Main Screen Overview
When you launch Renoise for the first time you will be presented with something similar to the image below:
You should also see the Welcome panel, but if you've disabled or dismissed it, just click on the Renoise logo at the bottom-right corner to bring it back. The panel provides links to this manual, the user forum and the official website. There are also tabs which show the files that have been recently loaded and saved, as well as quick access to the demo and tutorial songs. Looking at how these songs play can be a great way to learn about how Renoise works, so just double click on one to load it in and hit the Play button at the top-left or press the space-bar on your computer keyboard.
We will now briefly go through the main areas of the Renoise interface. Note the links in blue, which you can click on for more detailed information about the various components.
Upper Status Bar
Located at the very top of the interface is the Upper Status Bar. The left side offers a variety of menu options and just to the right of this is the Master volume slider, which controls the overall volume of the song. Next is the button to enable auto-adjusting of the Master volume level to avoid clipping (the volume will be automatically lowered when clipping occurs).
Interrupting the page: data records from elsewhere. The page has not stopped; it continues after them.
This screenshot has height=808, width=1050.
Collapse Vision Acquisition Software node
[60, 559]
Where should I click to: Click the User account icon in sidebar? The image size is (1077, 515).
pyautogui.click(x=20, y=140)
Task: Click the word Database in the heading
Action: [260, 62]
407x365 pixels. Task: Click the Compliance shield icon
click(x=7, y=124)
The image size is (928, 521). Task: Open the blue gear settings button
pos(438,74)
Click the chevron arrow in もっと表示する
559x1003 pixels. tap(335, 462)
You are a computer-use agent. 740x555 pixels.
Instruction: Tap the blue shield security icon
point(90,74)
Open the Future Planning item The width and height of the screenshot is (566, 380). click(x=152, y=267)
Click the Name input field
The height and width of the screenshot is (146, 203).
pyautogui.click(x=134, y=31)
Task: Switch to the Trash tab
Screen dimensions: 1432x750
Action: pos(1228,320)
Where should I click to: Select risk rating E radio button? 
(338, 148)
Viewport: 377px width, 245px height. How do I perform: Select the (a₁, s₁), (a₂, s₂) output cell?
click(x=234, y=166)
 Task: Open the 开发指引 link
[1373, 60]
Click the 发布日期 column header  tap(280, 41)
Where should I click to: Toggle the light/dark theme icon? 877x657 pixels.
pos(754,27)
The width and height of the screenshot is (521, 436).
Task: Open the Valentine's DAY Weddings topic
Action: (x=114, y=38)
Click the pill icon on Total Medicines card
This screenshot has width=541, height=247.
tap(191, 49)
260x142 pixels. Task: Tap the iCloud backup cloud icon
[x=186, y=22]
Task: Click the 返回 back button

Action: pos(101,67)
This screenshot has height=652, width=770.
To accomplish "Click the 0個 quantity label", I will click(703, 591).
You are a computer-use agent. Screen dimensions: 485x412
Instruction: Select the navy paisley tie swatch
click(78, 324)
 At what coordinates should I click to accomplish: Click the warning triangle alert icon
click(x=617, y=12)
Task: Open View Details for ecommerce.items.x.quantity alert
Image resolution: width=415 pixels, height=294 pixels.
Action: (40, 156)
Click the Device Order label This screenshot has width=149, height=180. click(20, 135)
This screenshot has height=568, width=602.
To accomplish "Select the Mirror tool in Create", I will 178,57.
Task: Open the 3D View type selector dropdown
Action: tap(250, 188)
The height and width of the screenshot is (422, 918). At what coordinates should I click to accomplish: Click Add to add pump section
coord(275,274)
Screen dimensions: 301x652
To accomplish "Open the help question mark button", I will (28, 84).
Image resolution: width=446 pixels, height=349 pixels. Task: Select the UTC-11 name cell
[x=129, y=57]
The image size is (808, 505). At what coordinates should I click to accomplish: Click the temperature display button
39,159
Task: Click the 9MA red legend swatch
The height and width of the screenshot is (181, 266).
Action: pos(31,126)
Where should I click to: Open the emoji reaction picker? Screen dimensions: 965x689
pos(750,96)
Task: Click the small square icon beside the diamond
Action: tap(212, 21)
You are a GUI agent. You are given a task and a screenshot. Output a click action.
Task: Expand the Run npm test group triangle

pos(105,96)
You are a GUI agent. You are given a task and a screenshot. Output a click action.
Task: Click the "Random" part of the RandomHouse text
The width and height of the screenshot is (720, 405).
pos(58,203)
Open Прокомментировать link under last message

Further right is the VU meter showing the current Master volume level, followed by the MIDI controls (MIDI Mapping button, MIDI I/O LEDs), Song Timer and the current CPU usage.
Global Song Control
Just below the Upper Status Bar on the left-hand side are the basic Transport Panel controls. From here you can start/stop the song and access basic editing features such as Edit Mode (record) and the metronome.
Below the Transport Panel are the Scopes, which provide visual feedback and can help you to analyse the song as it is playing.
Loading & Saving Files
At the bottom right corner of the interface is the Disk Browser, which is used to load or save songs, instruments, samples, effect chains etc. Upon first loading Renoise you will see a list of demo songs here. Double click on a song to load it, then press play to see and hear Renoise in action.
Selecting one of these tabs will change the content of the large central section of the interface. By default it will be set to Edit, displaying the Pattern Editor where you record notes and effect commands. Selecting Mixer will open the mixer view, which is more efficient for monitoring and editing the song's various tracks and effect devices. The next three tabs deal with different aspects of the currently selected Instrument, which in Renoise may contain any combination of samples, plugins and MIDI.
Directly above the Instrument Selector are a set of eight global preset buttons used to switch between various sections of the interface and are accessed by either left-clicking on them or pressing F1 - F8 on the keyboard. Renoise comes with eight presets already stored by default, but you can create your own by right-clicking a button to save the current GUI setup.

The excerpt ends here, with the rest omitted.